*EXERCISE INPUT*.
────────

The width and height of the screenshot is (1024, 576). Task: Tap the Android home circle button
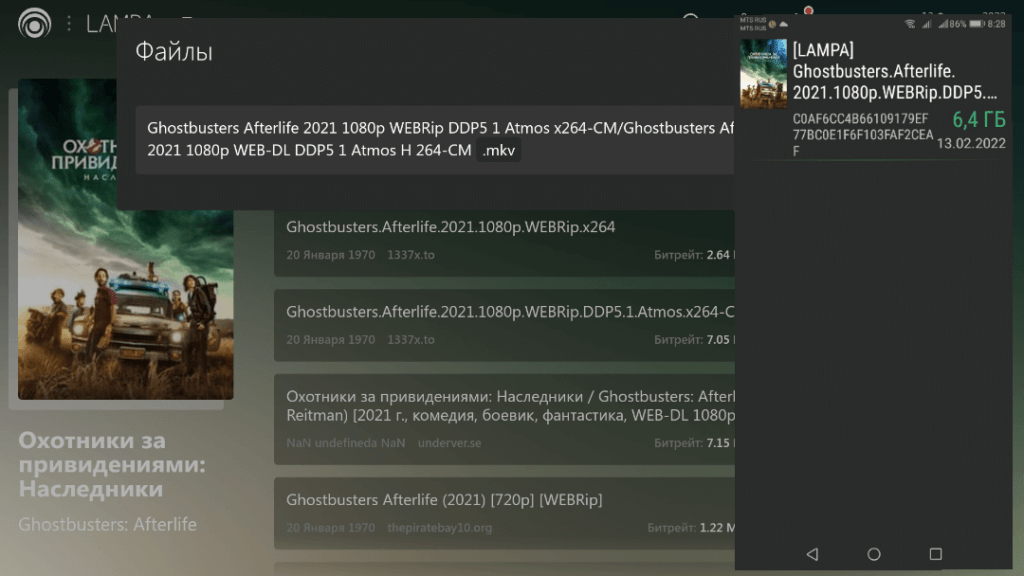point(874,553)
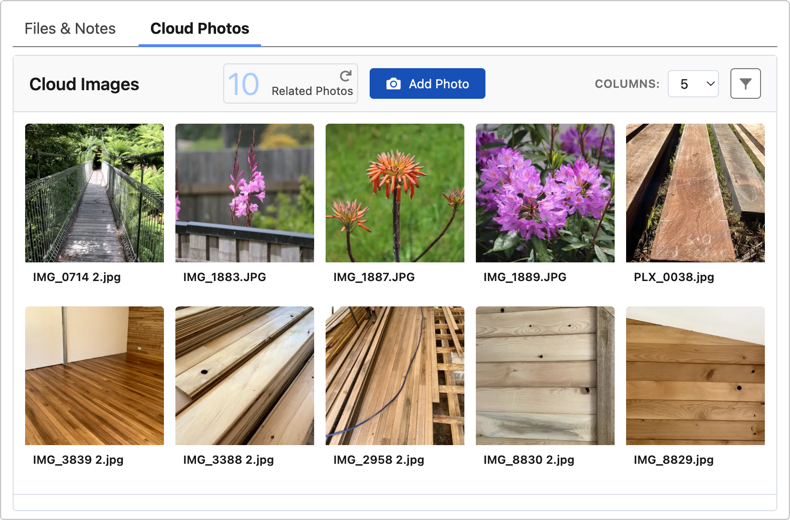Click the 10 Related Photos counter
Screen dimensions: 790x520
pos(290,84)
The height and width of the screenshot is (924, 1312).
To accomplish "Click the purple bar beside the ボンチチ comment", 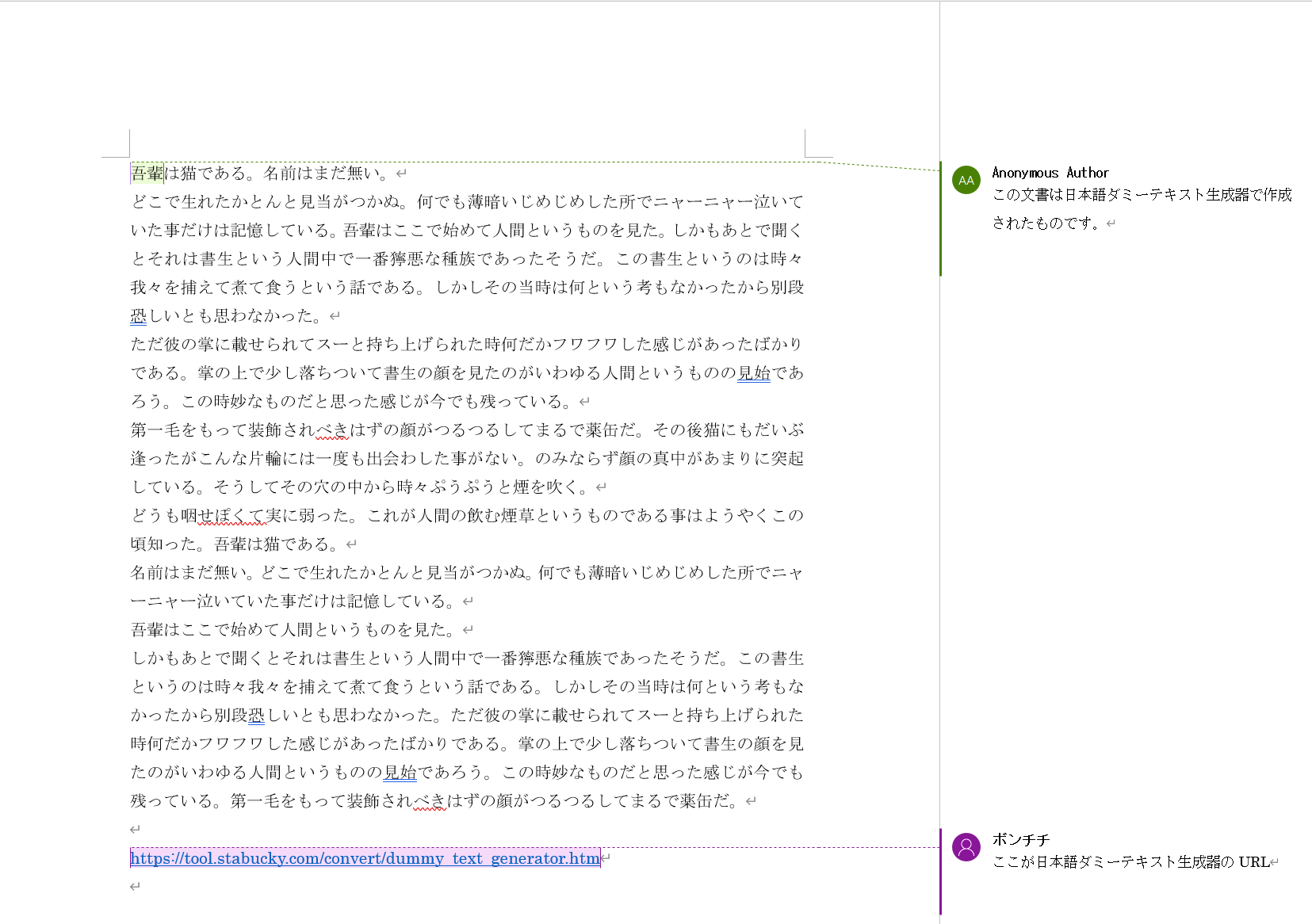I will (940, 872).
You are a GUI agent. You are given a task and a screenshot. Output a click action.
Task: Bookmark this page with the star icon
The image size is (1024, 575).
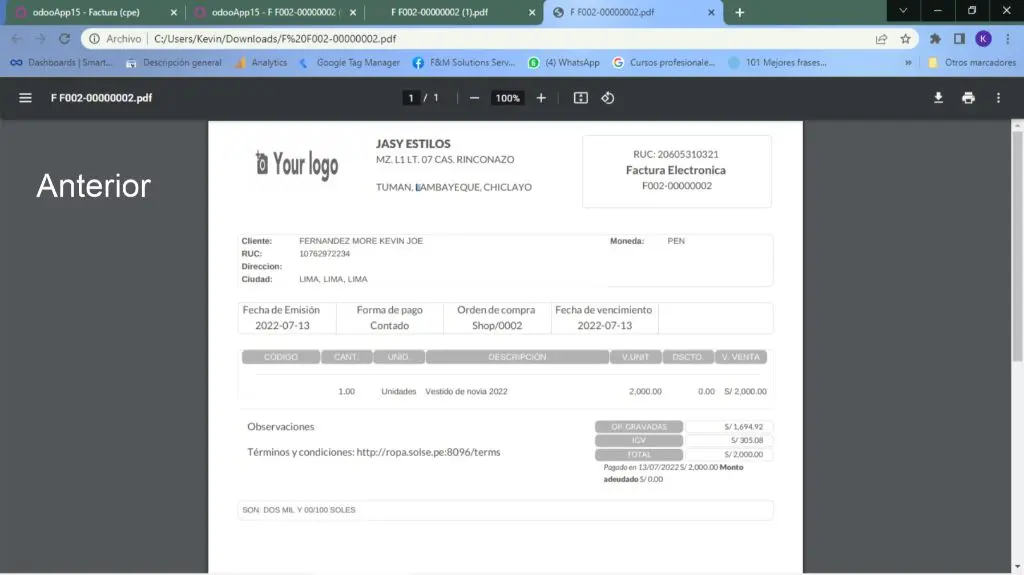coord(906,39)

────────

From the line containing "You are a GUI" to the last line of the records above, return each line exactly, both ends included, and nothing more. Leave out the pictures.

*SOLUTION FOR THIS TASK*.
You are a GUI agent. You are given a task and a screenshot. Output a click action.
Task: Bookmark this page with the star icon
The image size is (1024, 575).
coord(906,39)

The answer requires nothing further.